Tiga bidan plus ibu dan suami, serentak berdiri, "Siap ya ayo ancang-ancang."
.
.
"Errgghhh...."
"Terus sambung, ayo pinter sayang, ngedennya udah bener!"
"Errrggghhh....." Mulai ngos-ngosan.
"Errrgghhh...." Tenaga makin hilang.
.
.
Mereka duduk lagi. Kasihan melihat mereka yang kelelahan, apalagi semalam tiga bidan ini juga baru saja membantu persalinan, ditambah jabang bayi juga sudah terlalu lama di dalam, akhirnya ku putuskan, "Di epis aja bu. Jangan sakit-sakit ya." Kataku bergurau, mana bisa, jawabku sendiri.
.
.
"Jangan takut rasa sakitnya diepis ya, insyaAllah menjadi penggugur dosa kita semua," alamak... Aku mulai mengingat-ingat, apa hal tersakit dalam hidup yg pernah kualami. Keguguran? Wah itu sudah lewat tadi. Apa ya? Apa ya? Alhamdulillah tidak ketemu. Baik, aku mengatisipasi rasa sakitnya, dan krek... suara gunting itu terdengar merobek sesuatu. Wow...
.
.
Rasanya biasa saja.
.
.
"Aku mau e eek lagiiiiiii!!!" Teriakku.
.
.
Semua bersiap, akupun bersiap, harus, yang ini harus lahir, jangan sampai mundur lagi.
.
.
"Ayo, bismillahirahmanirahim, semangat!"
"Errghh"
"Ayooo, terusin, pinter sayang!" Ruang bersalin ini terasa bagai tempat nobar pertandingan sepak bola, semua termasuk pemain menantikan kapan bola itu bisa menjebol gawang.
"Huf...huf...huf..."
"Istirahat dulu, udah ngganjel banget ya? Itu kepala udah di bawah sayang, udah nggak bisa masuk lagi."
Hah?! Nggak bisa masuk lagi? Oke, ayok!
.
.
Segenap kekuatan itu muncul, bismillah ya Allah.
"Eerrggghhhhhh!!!!!"
"Errrggghhhhh!!!!"
"Errrgghhhh!!!!"
.
.
.
Kamu tahu, detik itu rasanya ingin kuhentikan.
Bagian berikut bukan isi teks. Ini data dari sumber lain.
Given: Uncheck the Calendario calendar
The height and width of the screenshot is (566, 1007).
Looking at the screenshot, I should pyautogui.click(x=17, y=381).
Detik itu saat kudengar suara robekan sekali lagi, saat kulihat dengan cekatan para bidan menarik sesuatu dari jalan lahirku, saat suamiku bingung ingin melakukan apa kecuali mengucap hamdalah, saat aku masih tidak percaya bahwa bayi merah yang berenang2 dalam perutku selama 42 minggu telah lahir dan menangis pelan.
.
.
Detik saat dia yang kata suamiku bernama Salim rebah di dadaku. "Ya Allah, aku pengen ngelahirin lagi." Entahlah berapa detik hormon oksitosin itu membuncah, tumpah, yang jelas detik itu aku seperti dibius tapi sadar, atau begini rasanya terbang? Aku lupa rasa sakit kontraksi, aku merasa bahagia saja dijahit tiga, aku tak masalah saat tangan bidan merogoh dan mengorek-ngorek rahimku untuk mengeluarkan sisa-sisa kotoran. Dan begitu dia ada... Hujan turun lebat. MasyaAllah...
.
.
Kalaulah suamiku pujangga tentu anak ini kuberi nama Rintik, atau Hujan, atau Rinai, tapi nama Rinai nampaknya lebih mirip nama kompor gas daripada nama anak orang. Untunglah suamiku bukan pujangga, ia beri nama Salim, yang maknanya ... SELAMAT.